### EXERCISE DESCRIPTION
In the records below, find each line with "right" and copy it.

(Data items)
○ ○ ○ ○
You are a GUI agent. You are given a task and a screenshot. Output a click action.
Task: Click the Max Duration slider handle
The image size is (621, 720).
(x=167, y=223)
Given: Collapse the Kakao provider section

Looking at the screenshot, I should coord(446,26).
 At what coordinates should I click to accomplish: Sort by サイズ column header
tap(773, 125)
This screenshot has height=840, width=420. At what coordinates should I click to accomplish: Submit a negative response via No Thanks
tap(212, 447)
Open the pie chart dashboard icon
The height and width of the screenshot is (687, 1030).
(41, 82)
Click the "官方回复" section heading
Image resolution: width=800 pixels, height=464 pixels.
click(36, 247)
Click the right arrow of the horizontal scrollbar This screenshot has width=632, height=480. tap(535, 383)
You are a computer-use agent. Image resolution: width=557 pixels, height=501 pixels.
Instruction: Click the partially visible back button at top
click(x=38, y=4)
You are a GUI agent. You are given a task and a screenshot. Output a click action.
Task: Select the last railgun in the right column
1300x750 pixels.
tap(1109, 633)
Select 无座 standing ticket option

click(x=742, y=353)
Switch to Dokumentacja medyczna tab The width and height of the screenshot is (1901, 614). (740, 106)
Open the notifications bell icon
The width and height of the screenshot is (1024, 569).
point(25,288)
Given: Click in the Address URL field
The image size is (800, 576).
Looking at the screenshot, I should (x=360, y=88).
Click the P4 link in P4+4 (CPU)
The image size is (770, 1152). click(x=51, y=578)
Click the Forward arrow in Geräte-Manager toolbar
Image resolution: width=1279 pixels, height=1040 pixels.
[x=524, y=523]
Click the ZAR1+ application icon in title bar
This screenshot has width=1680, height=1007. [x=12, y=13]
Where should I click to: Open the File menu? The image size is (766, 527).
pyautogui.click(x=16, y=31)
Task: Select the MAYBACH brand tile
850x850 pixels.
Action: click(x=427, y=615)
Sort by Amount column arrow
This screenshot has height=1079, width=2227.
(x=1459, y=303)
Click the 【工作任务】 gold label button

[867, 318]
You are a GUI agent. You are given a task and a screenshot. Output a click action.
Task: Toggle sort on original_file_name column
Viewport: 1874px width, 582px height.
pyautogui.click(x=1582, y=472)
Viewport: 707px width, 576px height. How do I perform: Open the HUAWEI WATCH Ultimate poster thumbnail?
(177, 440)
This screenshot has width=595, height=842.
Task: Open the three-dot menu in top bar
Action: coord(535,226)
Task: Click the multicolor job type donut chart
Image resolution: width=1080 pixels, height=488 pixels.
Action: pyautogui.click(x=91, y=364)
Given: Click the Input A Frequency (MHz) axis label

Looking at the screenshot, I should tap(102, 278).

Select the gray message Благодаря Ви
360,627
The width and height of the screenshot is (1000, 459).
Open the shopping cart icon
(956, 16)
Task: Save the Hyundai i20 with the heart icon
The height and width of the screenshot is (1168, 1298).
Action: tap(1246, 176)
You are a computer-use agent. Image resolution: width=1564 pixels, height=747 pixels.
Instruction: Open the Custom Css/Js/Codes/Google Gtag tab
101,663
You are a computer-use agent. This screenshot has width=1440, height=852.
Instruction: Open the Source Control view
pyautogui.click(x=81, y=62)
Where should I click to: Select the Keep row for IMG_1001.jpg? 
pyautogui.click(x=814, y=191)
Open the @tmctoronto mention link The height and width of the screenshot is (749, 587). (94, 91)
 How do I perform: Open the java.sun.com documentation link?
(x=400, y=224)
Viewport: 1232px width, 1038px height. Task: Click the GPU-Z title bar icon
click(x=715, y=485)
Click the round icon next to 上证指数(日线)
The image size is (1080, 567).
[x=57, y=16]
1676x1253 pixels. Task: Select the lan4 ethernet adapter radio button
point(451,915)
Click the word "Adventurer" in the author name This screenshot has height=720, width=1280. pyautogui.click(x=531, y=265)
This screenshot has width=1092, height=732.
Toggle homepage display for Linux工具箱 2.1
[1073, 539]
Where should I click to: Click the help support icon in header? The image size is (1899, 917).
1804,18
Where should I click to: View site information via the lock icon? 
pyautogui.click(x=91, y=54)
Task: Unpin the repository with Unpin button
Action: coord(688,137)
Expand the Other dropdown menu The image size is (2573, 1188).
○ ○ ○ ○
### ANSWER BOX
Click the right arrow of the horizontal scrollbar This screenshot has width=632, height=480. tap(535, 383)
Task: Select the last railgun in the right column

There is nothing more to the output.